[OpenAFS] When Using Kerberos5 is klog necessary?
Douglas E. Engert
deengert@anl.gov
Thu, 22 Jan 2004 19:07:45 -0600
Maybe we should take this offline.
Chris McClimans wrote:
>
> Here is gssklog by itself, ms2mit + gssklog, and the only combo that
> works, kinit (MIT) and gssklog.
> -chris
>
> *******************************
> Using gssklog by itself:
>
> N:\classes\auth\gssklog>klist
> klist: No credentials cache found (ticket cache API:krb5cc)
>
> N:\classes\auth\gssklog>tokens
>
> Tokens held by the Cache Manager:
>
> --End of list --
This is as expected. Witout any addition input, gssapi
or SSPI can not get a credential.
But if you use "gssklog user" it will prompt for a password like
klog would and use SSPI in this situation.
>
> N:\classes\auth\gssklog>gssklog
> SSPI-error init_sec_context failed: major:80090300 minor:0012f200
> Not enough memory is available to complete this request
>
> Problem 2 with server elm.cs.ttu.edu, trying next
> SSPI-error init_sec_context failed: major:80090300 minor:0012f1f0
> Not enough memory is available to complete this request
The Microsoft error message is misleading.I have seen this before
when our Windows Admins updated one of the AD to Windows 2003.
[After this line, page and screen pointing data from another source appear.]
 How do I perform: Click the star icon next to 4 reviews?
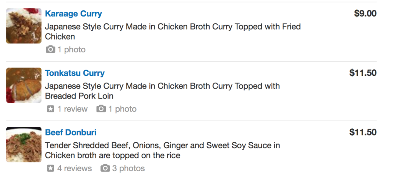coord(50,169)
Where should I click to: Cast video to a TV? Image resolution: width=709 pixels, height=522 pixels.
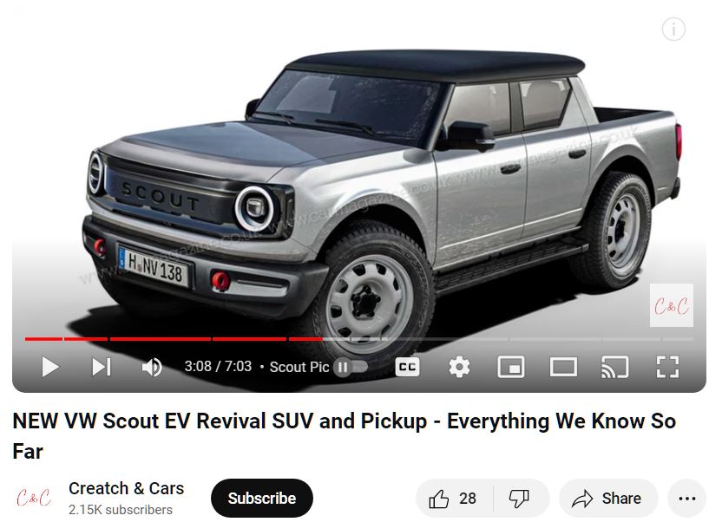pos(615,367)
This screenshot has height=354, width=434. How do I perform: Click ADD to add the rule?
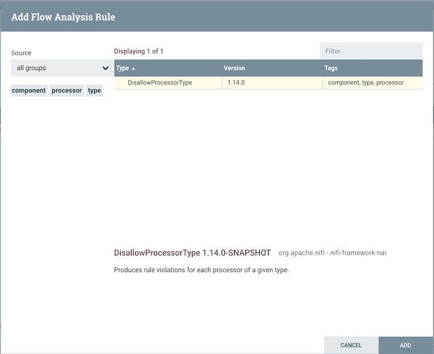tap(406, 345)
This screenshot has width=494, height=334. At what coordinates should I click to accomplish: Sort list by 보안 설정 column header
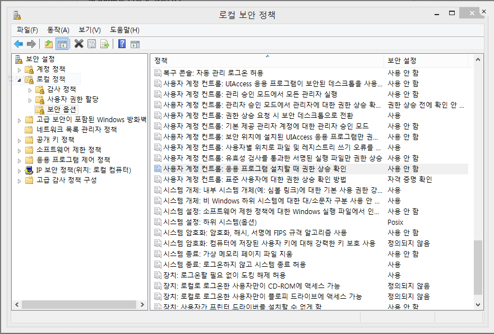(x=401, y=61)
The AD would then start generating tickets with knvo !=0. Check
the syslogs on the gssklogd servers and see if you are getting
"Key version number ... is incorrect" messages. If so I can tell
you how to correct it.
>
> Problem 2 with server oak.cs.ttu.edu
> Failed code = 2
>
> ********************************
> Using gssklog after ms2mit:
>
> N:\classes\auth\gssklog>ms2mit
>
> N:\classes\auth\gssklog>klist
> Ticket cache: API:krb5cc
> Default principal: cmcclima@TTU.EDU
>
> Valid starting Expires Service principal
> 01/22/04 17:10:48 01/23/04 01:10:48 krbtgt/TTU.EDU@TTU.EDU
> renew until 01/22/04 18:10:48
>
> N:\classes\auth\gssklog>gssklog
> GSS-error init_sec_context failed: major:000d0000 minor:00000000
> Miscellaneous failure
> No error
> Problem 2 with server elm.cs.ttu.edu, trying next
> GSS-error init_sec_context failed: major:000d0000 minor:00000000
> Miscellaneous failure
> No error
> Problem 2 with server oak.cs.ttu.edu
> Failed code = 2
>
Not sure. Do the syslogs on the gssklogd servers have any messages?
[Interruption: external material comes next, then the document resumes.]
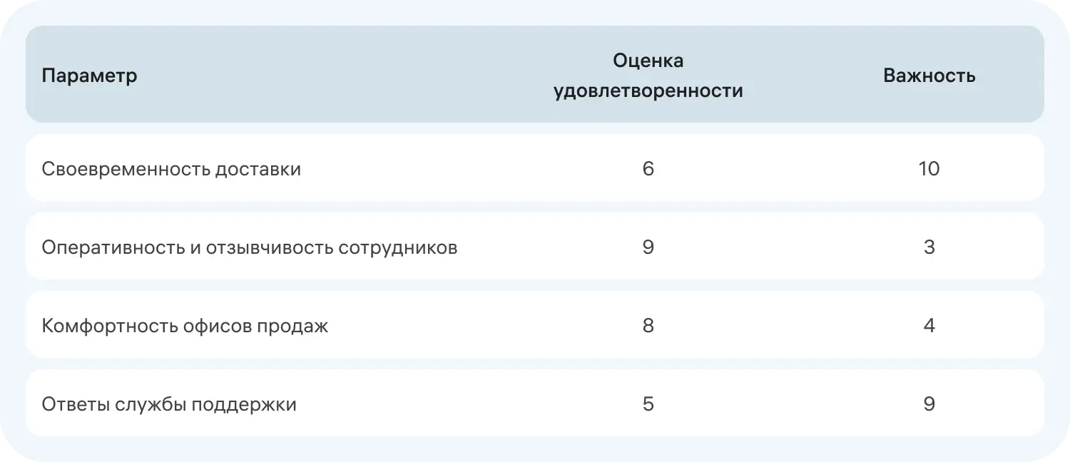Select satisfaction score 6 for Своевременность доставки
This screenshot has width=1070, height=462.
pyautogui.click(x=648, y=169)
> **********************************
> Destroying the ms2mit tickets and getting MIT based tickets. then
> running gssklog:
>
> N:\classes\auth\gssklog>kdestroy
>
> N:\classes\auth\gssklog>klist
> klist: No credentials cache found (ticket cache API:krb5cc)
>
> N:\classes\auth\gssklog>kinit cmcclima@TTU.EDU
> Password for cmcclima@TTU.EDU:
>
> N:\classes\auth\gssklog>gssklog
>
> N:\classes\auth\gssklog>tokens
>
> Tokens held by the Cache Manager:
>
> User cmcclima's tokens for afs@cs.ttu.edu [Expires Jan 23 03:21]
> --End of list --
>
> N:\classes\auth\gssklog>klist
> Ticket cache: API:krb5cc
> Default principal: cmcclima@TTU.EDU
>
> Valid starting Expires Service principal
> 01/22/04 17:21:07 01/23/04 03:21:07 krbtgt/TTU.EDU@TTU.EDU
> 01/22/04 17:21:07 01/23/04 03:21:07 krbtgt/CS.TTU.EDU@TTU.EDU
> 01/22/04 17:21:16 01/23/04 03:21:07 gssklog/elm.cs.ttu.edu@CS.TTU.EDU
>
This looks correct.
> On Jan 22, 2004, at 4:44 PM, Douglas E. Engert wrote:
>
> >
> >
> > Chris McClimans wrote:
> >>
> >> David,
> >> I'm using a similar setup here at TTU.
> >> I have a CS.TTU.EDU mit realm with trust principals from the TTU.EDU
> >> realm (an MS Active Directory) for user accounts.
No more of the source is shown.